ENTRIES SUPPLIED:
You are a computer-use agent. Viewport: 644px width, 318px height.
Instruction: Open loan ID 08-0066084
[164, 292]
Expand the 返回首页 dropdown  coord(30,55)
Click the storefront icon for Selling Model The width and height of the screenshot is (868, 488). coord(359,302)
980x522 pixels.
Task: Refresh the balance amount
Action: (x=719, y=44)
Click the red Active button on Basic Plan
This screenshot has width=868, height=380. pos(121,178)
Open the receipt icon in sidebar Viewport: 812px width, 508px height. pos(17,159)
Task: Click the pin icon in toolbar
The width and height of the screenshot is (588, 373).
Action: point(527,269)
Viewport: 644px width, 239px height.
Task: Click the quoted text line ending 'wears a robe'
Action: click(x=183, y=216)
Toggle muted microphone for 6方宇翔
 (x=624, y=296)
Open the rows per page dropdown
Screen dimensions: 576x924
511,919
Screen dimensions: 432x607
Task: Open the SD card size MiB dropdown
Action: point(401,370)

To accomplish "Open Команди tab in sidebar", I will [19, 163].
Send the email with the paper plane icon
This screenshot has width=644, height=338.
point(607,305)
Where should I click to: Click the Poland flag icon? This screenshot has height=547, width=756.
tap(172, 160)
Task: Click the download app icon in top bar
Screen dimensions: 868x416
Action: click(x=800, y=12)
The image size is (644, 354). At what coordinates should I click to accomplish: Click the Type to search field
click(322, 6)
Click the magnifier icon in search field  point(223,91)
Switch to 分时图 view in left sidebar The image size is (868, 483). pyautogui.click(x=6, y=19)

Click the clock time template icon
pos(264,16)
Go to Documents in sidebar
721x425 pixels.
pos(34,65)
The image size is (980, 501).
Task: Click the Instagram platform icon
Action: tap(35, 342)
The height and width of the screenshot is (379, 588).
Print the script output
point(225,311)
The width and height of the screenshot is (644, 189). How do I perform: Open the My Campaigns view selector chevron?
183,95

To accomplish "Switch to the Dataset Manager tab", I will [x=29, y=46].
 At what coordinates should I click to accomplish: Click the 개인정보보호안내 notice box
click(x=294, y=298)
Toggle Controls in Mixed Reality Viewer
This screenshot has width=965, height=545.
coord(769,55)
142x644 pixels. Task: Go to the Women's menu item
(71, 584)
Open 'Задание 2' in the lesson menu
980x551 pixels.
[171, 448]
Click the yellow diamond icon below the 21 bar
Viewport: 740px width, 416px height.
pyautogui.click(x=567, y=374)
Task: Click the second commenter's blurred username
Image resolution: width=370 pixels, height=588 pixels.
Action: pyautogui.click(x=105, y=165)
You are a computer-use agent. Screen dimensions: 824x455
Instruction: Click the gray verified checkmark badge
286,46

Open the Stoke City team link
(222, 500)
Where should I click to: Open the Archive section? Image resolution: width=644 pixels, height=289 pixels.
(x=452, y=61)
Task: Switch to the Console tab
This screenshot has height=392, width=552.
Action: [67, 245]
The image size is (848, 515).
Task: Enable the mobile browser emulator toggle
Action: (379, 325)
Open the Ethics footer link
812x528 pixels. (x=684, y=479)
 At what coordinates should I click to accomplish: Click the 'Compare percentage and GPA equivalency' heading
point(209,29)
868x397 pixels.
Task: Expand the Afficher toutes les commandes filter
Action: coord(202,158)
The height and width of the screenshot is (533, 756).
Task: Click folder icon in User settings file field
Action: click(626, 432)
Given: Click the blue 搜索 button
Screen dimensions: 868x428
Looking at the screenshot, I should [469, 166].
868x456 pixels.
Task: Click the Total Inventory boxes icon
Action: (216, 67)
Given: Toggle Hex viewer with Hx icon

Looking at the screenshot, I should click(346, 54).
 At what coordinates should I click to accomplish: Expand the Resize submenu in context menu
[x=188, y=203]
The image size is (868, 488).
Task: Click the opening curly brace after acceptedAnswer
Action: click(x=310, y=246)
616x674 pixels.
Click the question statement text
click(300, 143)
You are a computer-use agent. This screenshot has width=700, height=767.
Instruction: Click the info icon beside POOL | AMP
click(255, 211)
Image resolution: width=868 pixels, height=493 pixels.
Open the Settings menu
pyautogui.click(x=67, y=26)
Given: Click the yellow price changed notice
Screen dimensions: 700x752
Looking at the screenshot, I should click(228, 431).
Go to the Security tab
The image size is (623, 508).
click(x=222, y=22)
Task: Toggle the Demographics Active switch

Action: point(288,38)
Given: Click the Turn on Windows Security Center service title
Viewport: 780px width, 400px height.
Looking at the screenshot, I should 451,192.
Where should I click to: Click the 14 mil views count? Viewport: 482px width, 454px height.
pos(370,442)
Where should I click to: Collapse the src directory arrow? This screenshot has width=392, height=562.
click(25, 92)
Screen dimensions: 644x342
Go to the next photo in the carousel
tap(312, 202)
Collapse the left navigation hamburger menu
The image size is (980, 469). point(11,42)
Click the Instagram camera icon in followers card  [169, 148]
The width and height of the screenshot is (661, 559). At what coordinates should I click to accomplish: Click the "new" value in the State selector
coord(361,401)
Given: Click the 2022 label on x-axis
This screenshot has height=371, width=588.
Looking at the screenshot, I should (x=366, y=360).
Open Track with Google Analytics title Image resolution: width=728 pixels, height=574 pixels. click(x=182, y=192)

ASSIGNMENT:
Transcribe each of the records above exactly.

SOLUTION FOR THIS EXERCISE:
You are a computer-use agent. Viewport: 644px width, 318px height.
Instruction: Open loan ID 08-0066084
[164, 292]
Expand the 返回首页 dropdown  coord(30,55)
Click the storefront icon for Selling Model The width and height of the screenshot is (868, 488). coord(359,302)
980x522 pixels.
Task: Refresh the balance amount
Action: (x=719, y=44)
Click the red Active button on Basic Plan
This screenshot has width=868, height=380. pos(121,178)
Open the receipt icon in sidebar Viewport: 812px width, 508px height. pos(17,159)
Task: Click the pin icon in toolbar
The width and height of the screenshot is (588, 373).
Action: point(527,269)
Viewport: 644px width, 239px height.
Task: Click the quoted text line ending 'wears a robe'
Action: click(x=183, y=216)
Toggle muted microphone for 6方宇翔
 (x=624, y=296)
Open the rows per page dropdown
Screen dimensions: 576x924
511,919
Screen dimensions: 432x607
Task: Open the SD card size MiB dropdown
Action: point(401,370)

To accomplish "Open Команди tab in sidebar", I will [19, 163].
Send the email with the paper plane icon
This screenshot has width=644, height=338.
point(607,305)
Where should I click to: Click the Poland flag icon? This screenshot has height=547, width=756.
tap(172, 160)
Task: Click the download app icon in top bar
Screen dimensions: 868x416
Action: click(x=800, y=12)
The image size is (644, 354). At what coordinates should I click to accomplish: Click the Type to search field
click(322, 6)
Click the magnifier icon in search field  point(223,91)
Switch to 分时图 view in left sidebar The image size is (868, 483). pyautogui.click(x=6, y=19)

Click the clock time template icon
pos(264,16)
Go to Documents in sidebar
721x425 pixels.
pos(34,65)
The image size is (980, 501).
Task: Click the Instagram platform icon
Action: tap(35, 342)
The height and width of the screenshot is (379, 588).
Print the script output
point(225,311)
The width and height of the screenshot is (644, 189). How do I perform: Open the My Campaigns view selector chevron?
183,95

To accomplish "Switch to the Dataset Manager tab", I will [x=29, y=46].
 At what coordinates should I click to accomplish: Click the 개인정보보호안내 notice box
click(x=294, y=298)
Toggle Controls in Mixed Reality Viewer
This screenshot has width=965, height=545.
coord(769,55)
142x644 pixels. Task: Go to the Women's menu item
(71, 584)
Open 'Задание 2' in the lesson menu
980x551 pixels.
[171, 448]
Click the yellow diamond icon below the 21 bar
Viewport: 740px width, 416px height.
pyautogui.click(x=567, y=374)
Task: Click the second commenter's blurred username
Image resolution: width=370 pixels, height=588 pixels.
Action: pyautogui.click(x=105, y=165)
You are a computer-use agent. Screen dimensions: 824x455
Instruction: Click the gray verified checkmark badge
286,46

Open the Stoke City team link
(222, 500)
Where should I click to: Open the Archive section? Image resolution: width=644 pixels, height=289 pixels.
(x=452, y=61)
Task: Switch to the Console tab
This screenshot has height=392, width=552.
Action: [67, 245]
The image size is (848, 515).
Task: Enable the mobile browser emulator toggle
Action: (379, 325)
Open the Ethics footer link
812x528 pixels. (x=684, y=479)
 At what coordinates should I click to accomplish: Click the 'Compare percentage and GPA equivalency' heading
point(209,29)
868x397 pixels.
Task: Expand the Afficher toutes les commandes filter
Action: coord(202,158)
The height and width of the screenshot is (533, 756).
Task: Click folder icon in User settings file field
Action: click(626, 432)
Given: Click the blue 搜索 button
Screen dimensions: 868x428
Looking at the screenshot, I should [469, 166].
868x456 pixels.
Task: Click the Total Inventory boxes icon
Action: (216, 67)
Given: Toggle Hex viewer with Hx icon

Looking at the screenshot, I should click(346, 54).
 At what coordinates should I click to accomplish: Expand the Resize submenu in context menu
[x=188, y=203]
The image size is (868, 488).
Task: Click the opening curly brace after acceptedAnswer
Action: click(x=310, y=246)
616x674 pixels.
Click the question statement text
click(300, 143)
You are a computer-use agent. This screenshot has width=700, height=767.
Instruction: Click the info icon beside POOL | AMP
click(255, 211)
Image resolution: width=868 pixels, height=493 pixels.
Open the Settings menu
pyautogui.click(x=67, y=26)
Given: Click the yellow price changed notice
Screen dimensions: 700x752
Looking at the screenshot, I should click(228, 431).
Go to the Security tab
The image size is (623, 508).
click(x=222, y=22)
Task: Toggle the Demographics Active switch

Action: point(288,38)
Given: Click the Turn on Windows Security Center service title
Viewport: 780px width, 400px height.
Looking at the screenshot, I should 451,192.
Where should I click to: Click the 14 mil views count? Viewport: 482px width, 454px height.
pos(370,442)
Where should I click to: Collapse the src directory arrow? This screenshot has width=392, height=562.
click(25, 92)
Screen dimensions: 644x342
Go to the next photo in the carousel
tap(312, 202)
Collapse the left navigation hamburger menu
The image size is (980, 469). point(11,42)
Click the Instagram camera icon in followers card  [169, 148]
The width and height of the screenshot is (661, 559). At what coordinates should I click to accomplish: Click the "new" value in the State selector
coord(361,401)
Given: Click the 2022 label on x-axis
This screenshot has height=371, width=588.
Looking at the screenshot, I should (x=366, y=360).
Open Track with Google Analytics title Image resolution: width=728 pixels, height=574 pixels. click(x=182, y=192)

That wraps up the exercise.